Global stocks continue their decline as trade tensions escalate

Market Update

Last week was  torrid for stock markets as the US-China trade war continued to dominate markets. Over the weekend, China released a report on the state of US trade talks criticising the US for “exorbitant demands” and for “resorting to intimidation and coercion”. The result, again, was US equities led global equities lower, down -1.6% in Sterling terms. Both UK and European equities were down -1.5%, while Emerging Market equities were up +1.9%, in Sterling terms. Sterling fell to its lowest level since January to $1.26. The weakness in the pound comes amid continued uncertainty surrounding Britain’s departure from the EU amid the Brexit party’s sweeping victory in the European Parliament elections this week. The win has sparked panic through the ruling Conservative party and has ramped up pressure for Britain to leave the EU without a deal. The yield on the US 10Y Treasury fell to a 20-month low to 2.2% and the UK 10Y gilt yield fell to 0.9% as global bond prices rallied broadly on renewed concerns about global growth. In US Dollar terms Gold rallied +2.3% and Oil fell -7.8%.

CIO Analysis

US Stocks traded below the all-important 200 day moving average for the first time since March. Trade wars continue to grab the spotlight, often distracting from larger issues such as the slowdown in the US economy and earnings, the failure of Europe to rebound and the entrenchment of Eurosceptics in the European parliament. While trade wars can escalate into something very important with serious long term repercussions, at this point they are merely a 200 point catalyst for the S&P 500. But there are larger issues on the mind of long term investors. Last year, it was Donald Trump’s pro-cyclical stimulus which extended the economic cycle. As its effects peter out and with no hope of significant fiscal stimulus in the US and Europe, markets now turn to the US central bank for a long term catalyst:  the first rate cut in over a decade (the last one was two months after Lehman’s collapse). The market is pricing in two rate cuts by September. However, Mr.

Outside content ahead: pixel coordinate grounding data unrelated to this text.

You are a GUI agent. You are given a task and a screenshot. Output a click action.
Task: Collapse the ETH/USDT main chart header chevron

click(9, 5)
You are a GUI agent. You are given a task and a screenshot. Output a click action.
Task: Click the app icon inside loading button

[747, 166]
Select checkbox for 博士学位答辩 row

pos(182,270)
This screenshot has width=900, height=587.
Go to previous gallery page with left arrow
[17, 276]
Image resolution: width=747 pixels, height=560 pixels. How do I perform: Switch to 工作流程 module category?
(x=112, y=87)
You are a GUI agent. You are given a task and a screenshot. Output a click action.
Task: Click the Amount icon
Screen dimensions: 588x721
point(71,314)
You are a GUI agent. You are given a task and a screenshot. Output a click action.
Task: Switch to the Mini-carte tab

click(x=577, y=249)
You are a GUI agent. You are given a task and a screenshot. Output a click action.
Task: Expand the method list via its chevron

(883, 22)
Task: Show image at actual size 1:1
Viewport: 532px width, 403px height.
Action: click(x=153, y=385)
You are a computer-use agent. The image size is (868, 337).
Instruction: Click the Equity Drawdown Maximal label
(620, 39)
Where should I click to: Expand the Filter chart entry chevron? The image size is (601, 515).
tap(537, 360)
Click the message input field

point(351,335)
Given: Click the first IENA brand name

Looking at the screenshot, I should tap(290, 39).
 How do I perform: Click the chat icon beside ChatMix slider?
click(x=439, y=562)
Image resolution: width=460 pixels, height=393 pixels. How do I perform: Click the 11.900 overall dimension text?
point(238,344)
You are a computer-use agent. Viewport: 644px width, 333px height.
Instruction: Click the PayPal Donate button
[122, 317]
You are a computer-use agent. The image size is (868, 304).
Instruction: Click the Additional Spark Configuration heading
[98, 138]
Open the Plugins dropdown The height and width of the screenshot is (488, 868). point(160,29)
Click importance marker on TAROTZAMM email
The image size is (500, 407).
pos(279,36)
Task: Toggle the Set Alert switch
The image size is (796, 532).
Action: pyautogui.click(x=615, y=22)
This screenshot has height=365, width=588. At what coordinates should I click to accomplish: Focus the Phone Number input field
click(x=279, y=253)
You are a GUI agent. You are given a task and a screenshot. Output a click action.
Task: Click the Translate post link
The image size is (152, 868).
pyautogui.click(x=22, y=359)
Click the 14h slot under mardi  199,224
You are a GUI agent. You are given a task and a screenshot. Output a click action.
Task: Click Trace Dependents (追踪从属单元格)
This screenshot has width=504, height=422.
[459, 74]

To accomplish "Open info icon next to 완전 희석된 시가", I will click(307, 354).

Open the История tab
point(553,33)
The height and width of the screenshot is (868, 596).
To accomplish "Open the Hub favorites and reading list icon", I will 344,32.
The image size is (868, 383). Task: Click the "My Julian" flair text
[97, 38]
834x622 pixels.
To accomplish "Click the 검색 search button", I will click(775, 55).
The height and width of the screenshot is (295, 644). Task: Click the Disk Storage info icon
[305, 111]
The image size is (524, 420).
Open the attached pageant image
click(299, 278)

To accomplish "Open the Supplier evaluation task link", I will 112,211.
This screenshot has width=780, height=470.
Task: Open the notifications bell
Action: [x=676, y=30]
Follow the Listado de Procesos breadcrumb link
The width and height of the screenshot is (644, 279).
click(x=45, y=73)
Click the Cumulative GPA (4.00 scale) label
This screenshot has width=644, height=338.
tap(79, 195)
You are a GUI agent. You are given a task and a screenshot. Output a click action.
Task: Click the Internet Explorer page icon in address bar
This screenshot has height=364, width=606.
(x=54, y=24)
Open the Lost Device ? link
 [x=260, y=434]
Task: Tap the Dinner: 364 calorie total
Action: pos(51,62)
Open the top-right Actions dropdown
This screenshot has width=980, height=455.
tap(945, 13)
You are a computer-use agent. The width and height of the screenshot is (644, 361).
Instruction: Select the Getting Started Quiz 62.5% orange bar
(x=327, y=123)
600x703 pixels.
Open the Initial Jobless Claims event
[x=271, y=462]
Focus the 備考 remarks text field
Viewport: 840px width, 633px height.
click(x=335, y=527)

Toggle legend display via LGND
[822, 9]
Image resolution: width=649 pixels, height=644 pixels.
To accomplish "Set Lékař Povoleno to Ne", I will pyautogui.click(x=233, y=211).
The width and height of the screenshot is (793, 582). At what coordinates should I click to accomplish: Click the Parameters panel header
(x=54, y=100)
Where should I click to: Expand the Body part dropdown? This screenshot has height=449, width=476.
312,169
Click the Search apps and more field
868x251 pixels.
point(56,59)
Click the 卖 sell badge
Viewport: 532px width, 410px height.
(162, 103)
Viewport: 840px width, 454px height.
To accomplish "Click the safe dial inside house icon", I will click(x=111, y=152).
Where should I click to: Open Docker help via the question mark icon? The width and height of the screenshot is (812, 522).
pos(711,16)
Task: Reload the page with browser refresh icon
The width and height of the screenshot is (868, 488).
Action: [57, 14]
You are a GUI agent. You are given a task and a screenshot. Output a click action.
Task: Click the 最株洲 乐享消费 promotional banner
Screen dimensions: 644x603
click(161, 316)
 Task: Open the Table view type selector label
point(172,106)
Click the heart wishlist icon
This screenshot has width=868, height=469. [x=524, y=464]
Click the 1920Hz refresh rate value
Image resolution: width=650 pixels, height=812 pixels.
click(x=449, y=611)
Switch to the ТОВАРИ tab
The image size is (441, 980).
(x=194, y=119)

Powell and his team have indicated that they are willing to be patient with interest rates, but not a single member of the 17-strong Federal Open Markets Committee  is suggesting a rate cut until at least 2022. Trade wars are a potential future catalyst. However a disappointment from the Fed, the driving force of this 10 year plus cycle is what investors should really be looking at going forward.